▶ [DATA SECTION]
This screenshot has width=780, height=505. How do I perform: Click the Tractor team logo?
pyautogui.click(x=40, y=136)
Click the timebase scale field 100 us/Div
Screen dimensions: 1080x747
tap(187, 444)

▶ [PROMPT]
Put every line of the items above into a JSON list of strings, one string per line, and leave out any blank lines.

▶ [SOLVED PROBLEM]
[
  "This screenshot has width=780, height=505. How do I perform: Click the Tractor team logo?",
  "pyautogui.click(x=40, y=136)",
  "Click the timebase scale field 100 us/Div",
  "Screen dimensions: 1080x747",
  "tap(187, 444)"
]